Ho hum, working late

For the breaking story on last night's kill, use this link http://theknittingexperience.com/Blog/first_kill.html Once the kill actually took place I really began to feel bad. I got caught up in the thrill of the kill without considering how it would feel after I took someone out. That someone being the person in the game I feared the most. When I received her name as my target I tell you, I was so relieved because that meant she wouldn't have me! It might not have felt so bad if my target was someone who was passively playing with no intention of doing well. There must be someone out there just praying to be killed so they can pass on their work in progress. Those are the sane ones asking themselves what foolhardy thing they have signed on to. I am still waiting to see what happens next, a part of me almost hoping I get killed soon. I don't know if I have the energy to stay in the game. Of course, that's extreme fatigue talking and maybe I'll perk up after a couple days rest.

I woke up this morning to the phone ringing. It's a good thing because I am not sure how long I would have slept. Even in the midst of all this sock battling and Super Bowl madness I still have to work. It wasn't until 15 minutes before I got to work that I realized, shit, I have to work late tonight!!!!! It's probably a good thing I was a Zombie before or I might have gone back to bed, once again not considering the consequences of my actions. It's almost 5pm so I have made it this far, only 2.5 hours to go. I am rewarding myself by saying I can sleep in tomorrow, work be damned, I'll get there sometime!

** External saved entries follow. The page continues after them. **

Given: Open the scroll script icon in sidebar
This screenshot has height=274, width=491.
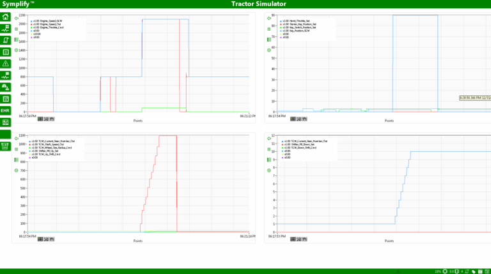Looking at the screenshot, I should point(5,40).
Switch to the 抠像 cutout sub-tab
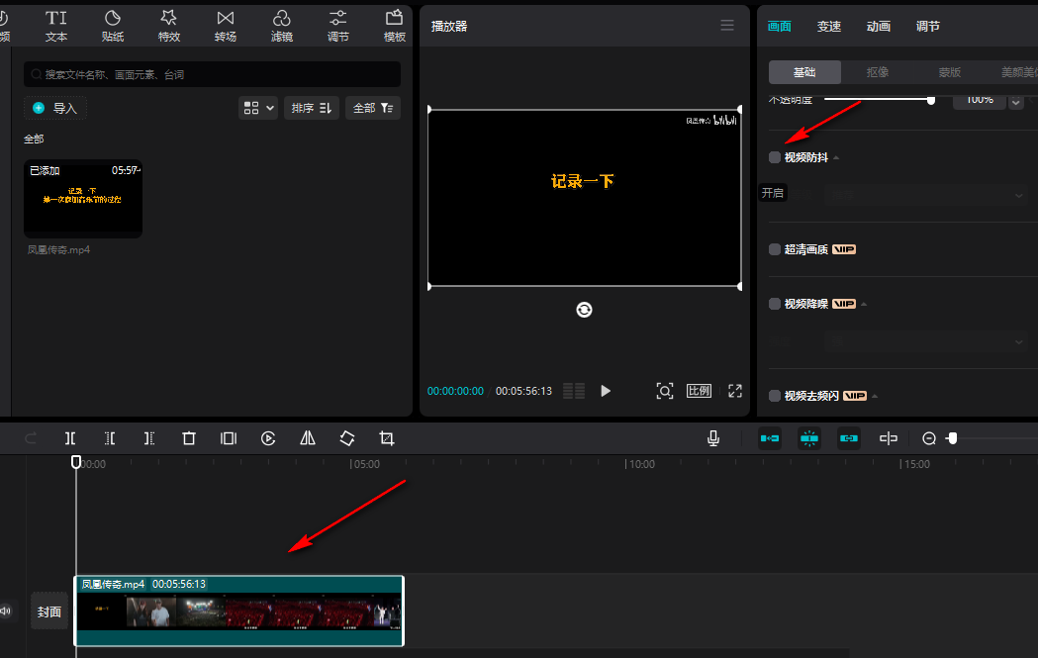The width and height of the screenshot is (1038, 658). (x=878, y=72)
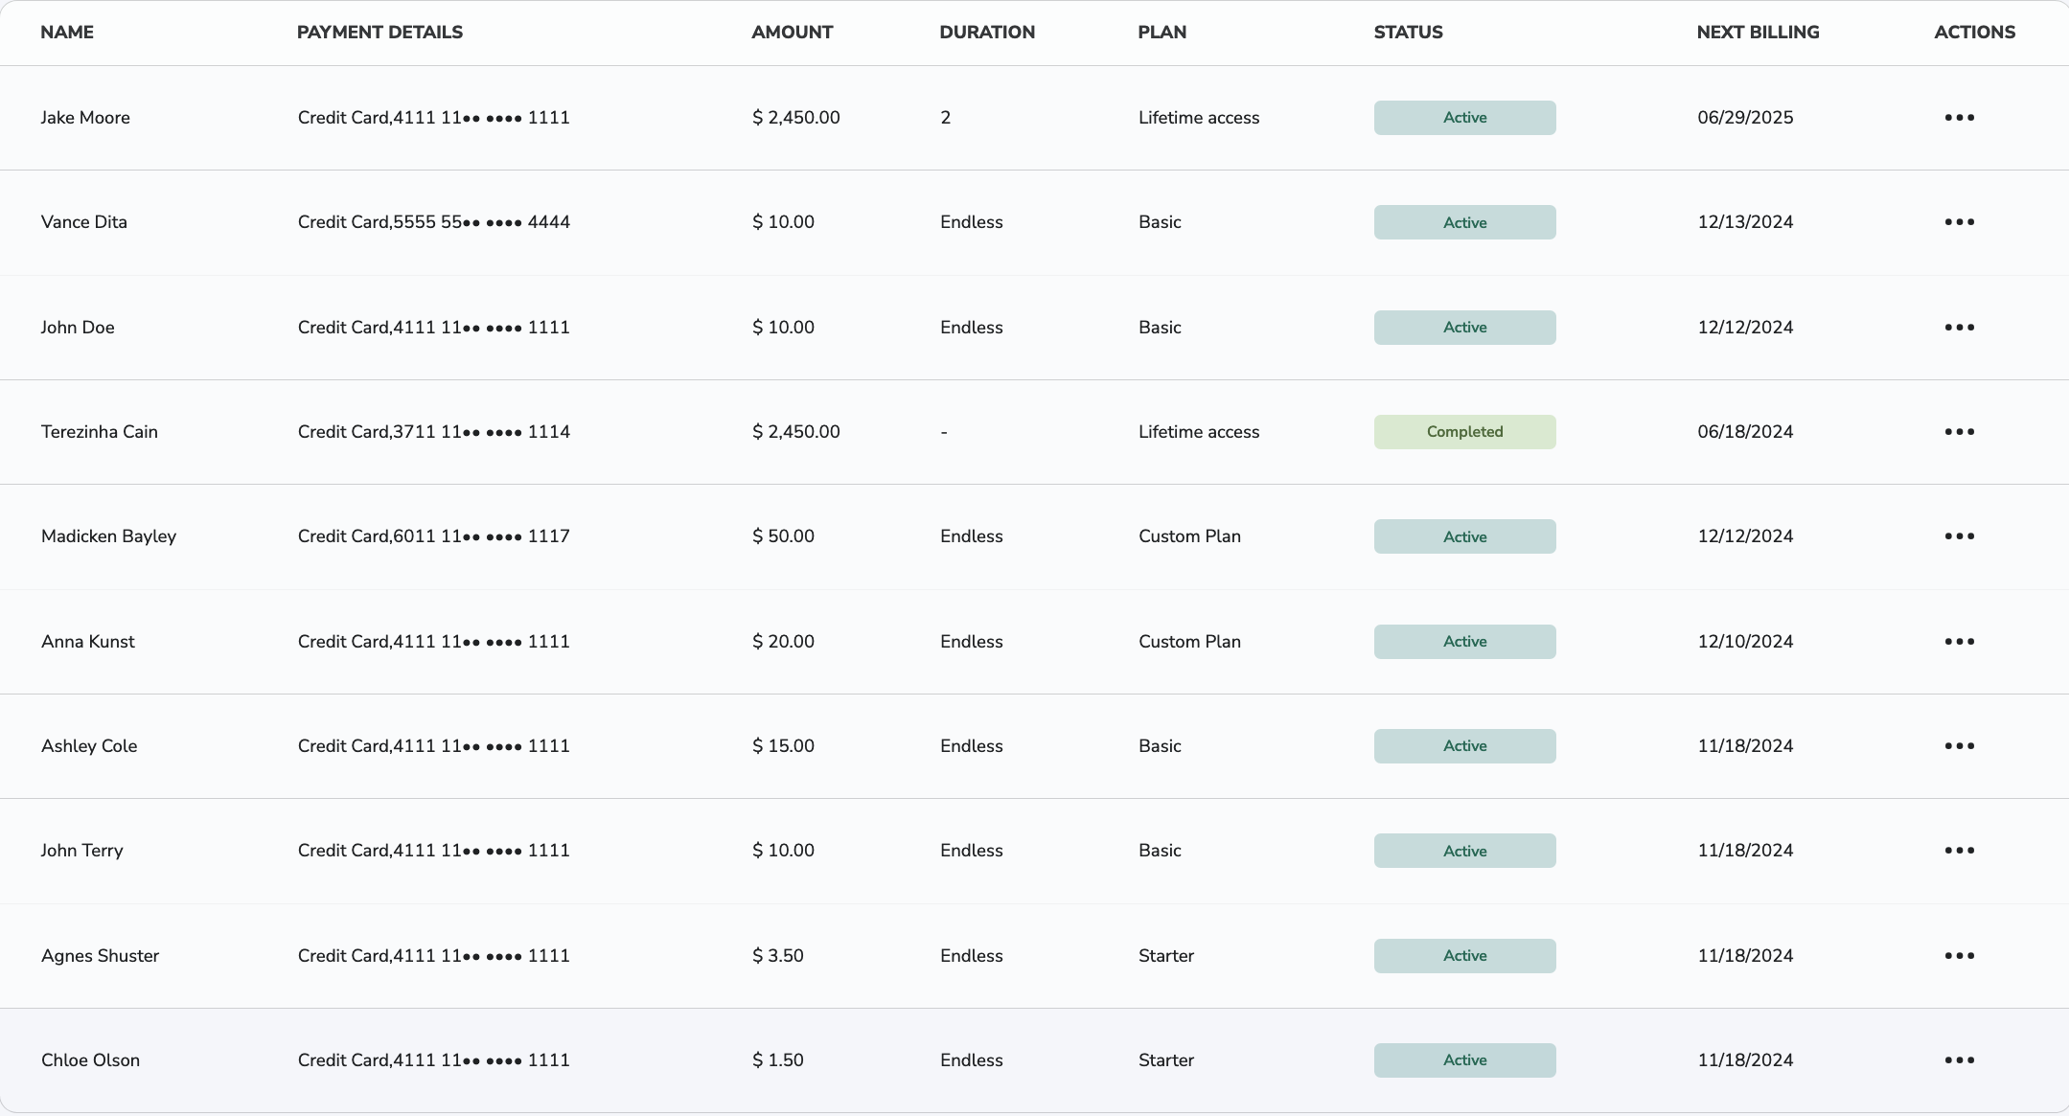Open the actions menu for Agnes Shuster
The width and height of the screenshot is (2070, 1116).
tap(1959, 955)
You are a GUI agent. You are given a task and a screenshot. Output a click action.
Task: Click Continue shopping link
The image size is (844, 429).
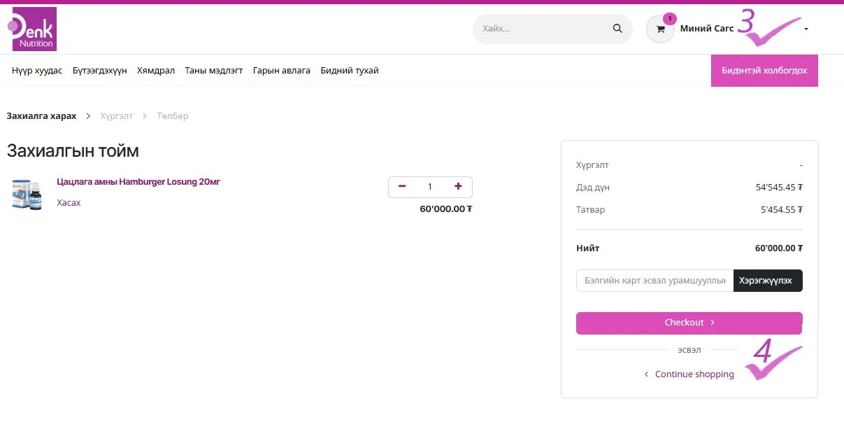pyautogui.click(x=694, y=374)
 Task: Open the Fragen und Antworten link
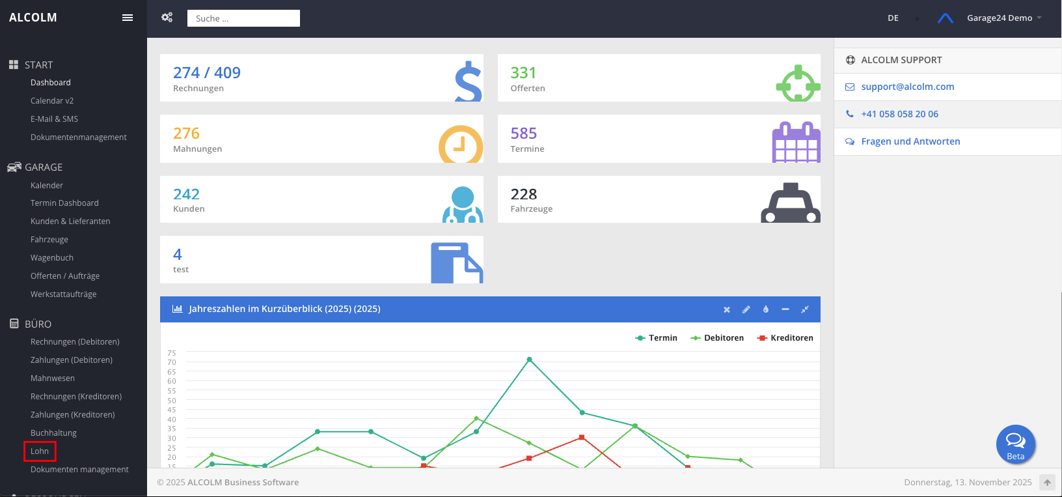[x=910, y=141]
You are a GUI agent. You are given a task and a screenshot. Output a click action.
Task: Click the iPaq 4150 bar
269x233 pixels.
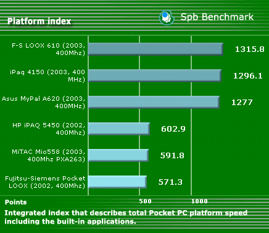click(155, 76)
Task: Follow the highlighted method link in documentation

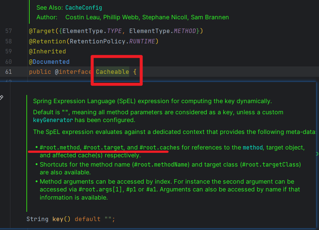Action: pos(253,147)
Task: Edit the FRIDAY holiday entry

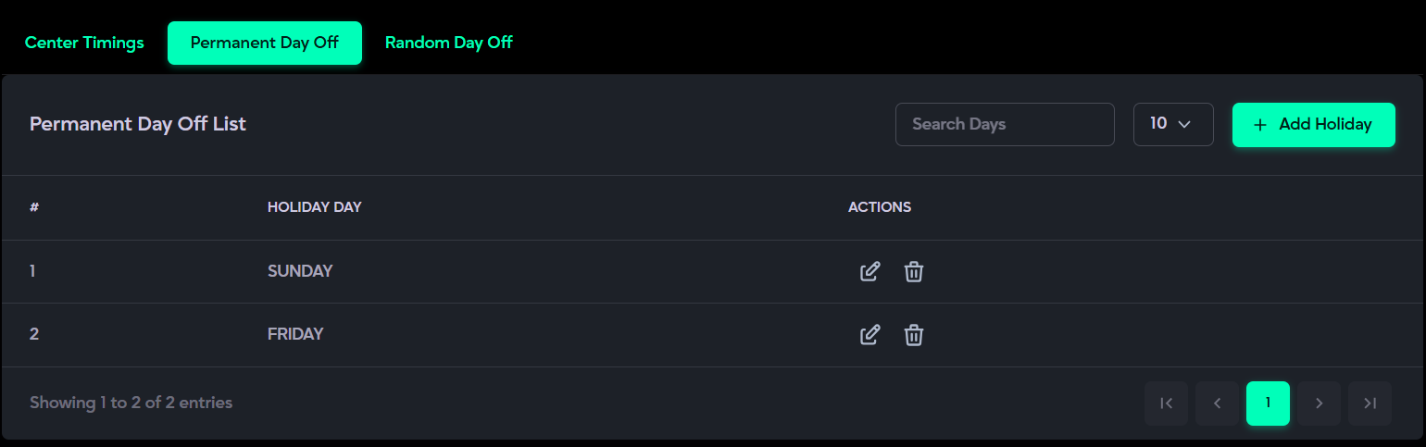Action: tap(869, 335)
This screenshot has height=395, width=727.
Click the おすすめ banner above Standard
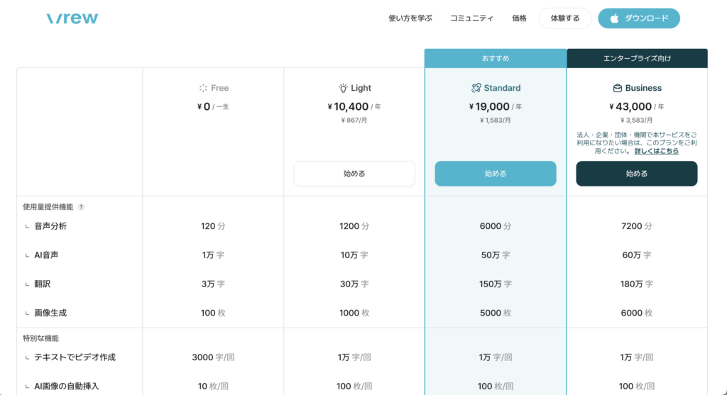coord(496,58)
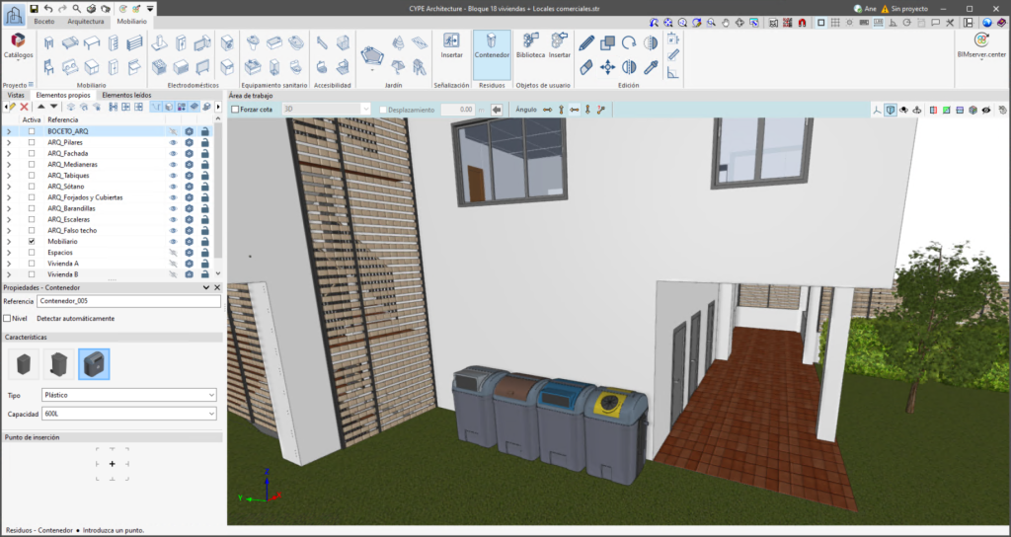The height and width of the screenshot is (537, 1011).
Task: Click the Sin proyecto warning label
Action: [909, 8]
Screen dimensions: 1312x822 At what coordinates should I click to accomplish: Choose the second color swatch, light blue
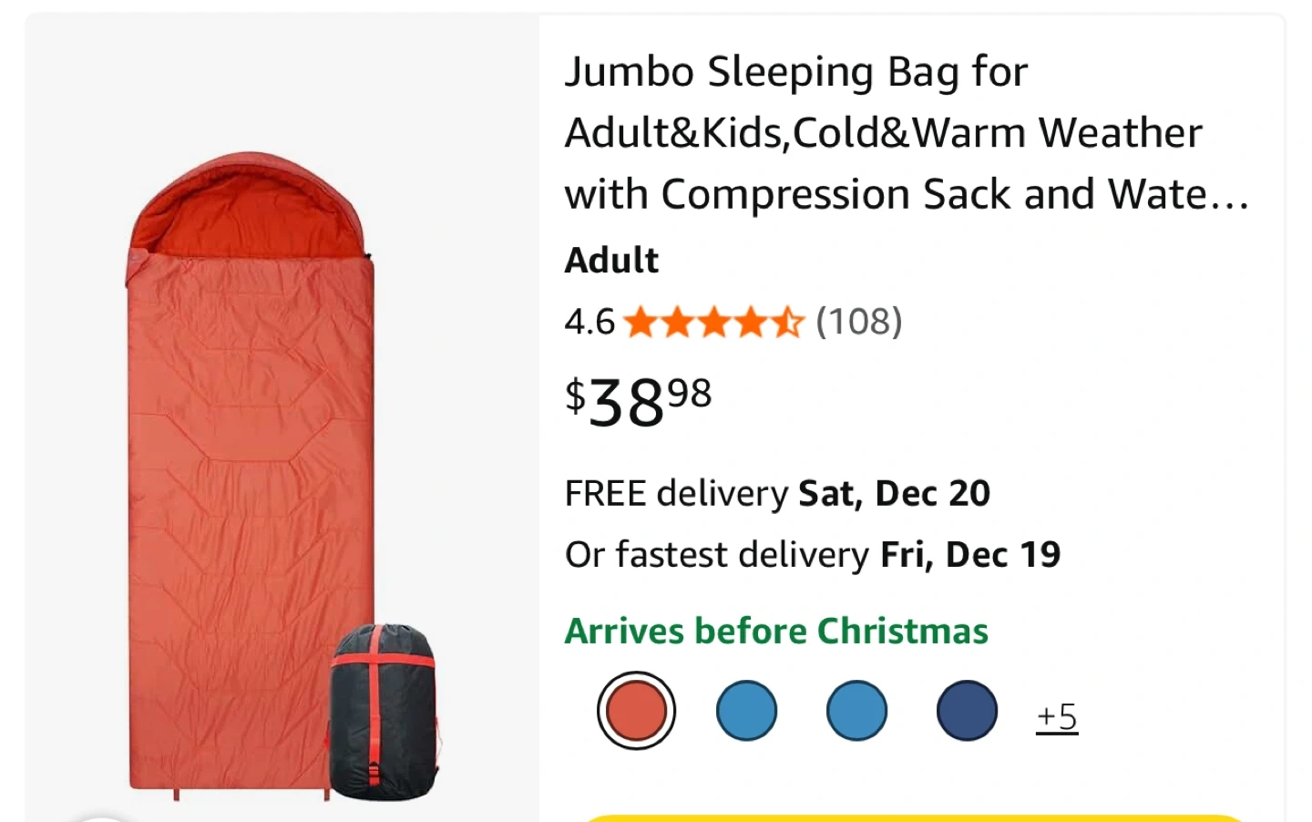(x=746, y=711)
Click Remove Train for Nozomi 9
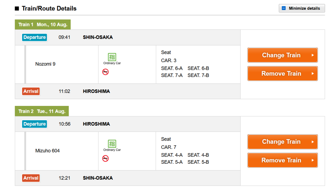 pos(282,74)
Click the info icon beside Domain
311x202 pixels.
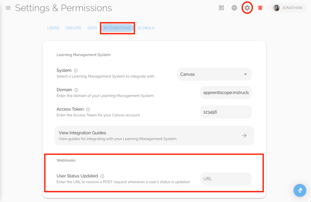click(x=76, y=90)
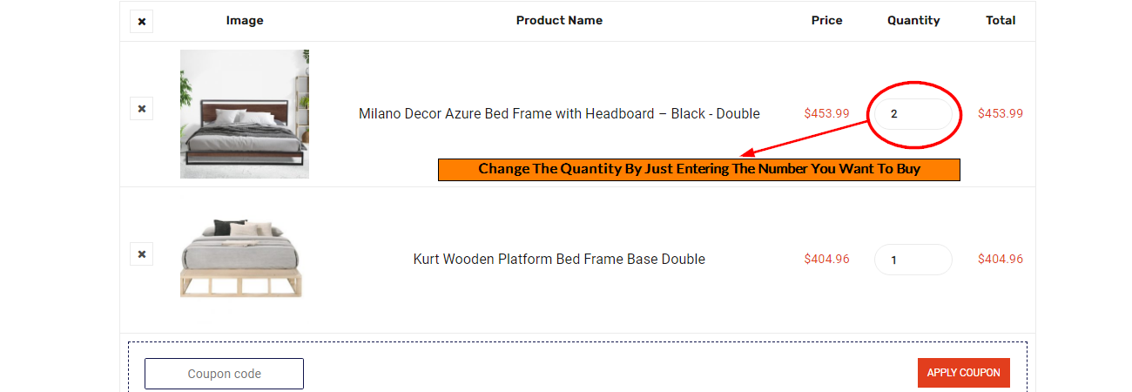Click the Milano bed frame quantity field

pos(913,114)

Since I have to work late, I'll need to knit ASAP when I get home. Fool, if I had remembered I could have brought my knitting and snuck into a closet to get a fix. These long days are killers on addiction. I can't stop thinking about it. Damn work, damn late meeting. Damn not planning ahead and bringing an emergency knit kit!! This work is messing with my priorities. I am done ranting now, but I am not done resenting work for intefering with my plans tonight!